> [Your objective] Reproduce the items below verbatim, the stretch from the line containing "Tap the ConRod-4.x_t file name" through the end of the items, both ends included, and nothing else.

____

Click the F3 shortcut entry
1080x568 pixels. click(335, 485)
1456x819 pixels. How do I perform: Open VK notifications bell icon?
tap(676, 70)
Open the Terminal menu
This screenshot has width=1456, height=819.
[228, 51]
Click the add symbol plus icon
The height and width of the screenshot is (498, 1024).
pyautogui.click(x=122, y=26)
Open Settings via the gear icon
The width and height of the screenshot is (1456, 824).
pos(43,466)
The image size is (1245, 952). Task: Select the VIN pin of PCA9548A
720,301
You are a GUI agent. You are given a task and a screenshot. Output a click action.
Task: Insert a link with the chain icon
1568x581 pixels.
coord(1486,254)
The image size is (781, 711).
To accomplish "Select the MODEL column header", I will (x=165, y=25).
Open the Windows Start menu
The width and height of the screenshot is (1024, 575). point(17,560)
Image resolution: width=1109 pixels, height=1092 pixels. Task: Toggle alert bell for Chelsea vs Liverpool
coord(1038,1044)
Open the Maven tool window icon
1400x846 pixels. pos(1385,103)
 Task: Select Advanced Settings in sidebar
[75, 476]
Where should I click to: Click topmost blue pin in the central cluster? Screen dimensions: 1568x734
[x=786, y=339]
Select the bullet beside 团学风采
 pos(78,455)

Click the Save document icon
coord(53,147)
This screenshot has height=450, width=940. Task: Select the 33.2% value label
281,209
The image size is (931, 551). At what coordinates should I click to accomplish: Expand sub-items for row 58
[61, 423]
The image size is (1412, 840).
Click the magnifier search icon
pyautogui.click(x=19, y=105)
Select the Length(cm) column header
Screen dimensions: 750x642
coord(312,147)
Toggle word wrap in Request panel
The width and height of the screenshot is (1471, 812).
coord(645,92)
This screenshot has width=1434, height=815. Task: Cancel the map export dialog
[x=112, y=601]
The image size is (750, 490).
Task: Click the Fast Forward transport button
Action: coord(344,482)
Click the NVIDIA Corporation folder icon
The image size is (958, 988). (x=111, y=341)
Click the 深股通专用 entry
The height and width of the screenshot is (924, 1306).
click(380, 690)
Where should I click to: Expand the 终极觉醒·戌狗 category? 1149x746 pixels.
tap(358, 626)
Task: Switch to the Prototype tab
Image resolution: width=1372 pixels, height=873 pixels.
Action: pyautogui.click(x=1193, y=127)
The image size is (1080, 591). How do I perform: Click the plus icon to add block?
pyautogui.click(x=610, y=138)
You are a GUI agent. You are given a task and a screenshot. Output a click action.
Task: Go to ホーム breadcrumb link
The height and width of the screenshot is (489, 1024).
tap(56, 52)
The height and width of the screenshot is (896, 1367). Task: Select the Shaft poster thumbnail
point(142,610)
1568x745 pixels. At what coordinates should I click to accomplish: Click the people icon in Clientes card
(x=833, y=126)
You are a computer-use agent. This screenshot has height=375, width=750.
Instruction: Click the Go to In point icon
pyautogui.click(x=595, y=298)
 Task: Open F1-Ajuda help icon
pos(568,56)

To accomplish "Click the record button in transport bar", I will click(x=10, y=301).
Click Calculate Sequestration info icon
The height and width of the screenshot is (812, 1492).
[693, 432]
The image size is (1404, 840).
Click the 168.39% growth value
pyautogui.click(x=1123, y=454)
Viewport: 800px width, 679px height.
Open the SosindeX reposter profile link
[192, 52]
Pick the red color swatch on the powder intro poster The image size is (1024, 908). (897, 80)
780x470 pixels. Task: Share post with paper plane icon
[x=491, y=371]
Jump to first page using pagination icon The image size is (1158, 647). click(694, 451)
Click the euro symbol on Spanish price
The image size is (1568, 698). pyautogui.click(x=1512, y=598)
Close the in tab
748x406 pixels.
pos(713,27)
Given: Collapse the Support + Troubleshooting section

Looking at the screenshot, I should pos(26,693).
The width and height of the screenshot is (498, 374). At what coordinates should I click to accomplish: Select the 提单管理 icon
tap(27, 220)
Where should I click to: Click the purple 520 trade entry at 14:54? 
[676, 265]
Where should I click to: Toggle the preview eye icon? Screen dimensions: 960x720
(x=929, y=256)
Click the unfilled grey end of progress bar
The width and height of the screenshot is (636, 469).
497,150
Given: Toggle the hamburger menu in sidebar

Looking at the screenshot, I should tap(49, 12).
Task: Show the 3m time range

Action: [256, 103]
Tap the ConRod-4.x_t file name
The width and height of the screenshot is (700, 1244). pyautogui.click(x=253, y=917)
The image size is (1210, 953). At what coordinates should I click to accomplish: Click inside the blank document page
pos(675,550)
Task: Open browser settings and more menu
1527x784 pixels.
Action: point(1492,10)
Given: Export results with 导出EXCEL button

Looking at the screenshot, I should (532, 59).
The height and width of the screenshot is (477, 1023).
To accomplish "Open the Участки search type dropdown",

____

> [Right answer]
Tap the ConRod-4.x_t file name
The width and height of the screenshot is (700, 1244). pyautogui.click(x=253, y=917)
The image size is (1210, 953). At what coordinates should I click to accomplish: Click inside the blank document page
pos(675,550)
Task: Open browser settings and more menu
1527x784 pixels.
Action: point(1492,10)
Given: Export results with 导出EXCEL button

Looking at the screenshot, I should (532, 59).
The height and width of the screenshot is (477, 1023).
To accomplish "Open the Участки search type dropdown",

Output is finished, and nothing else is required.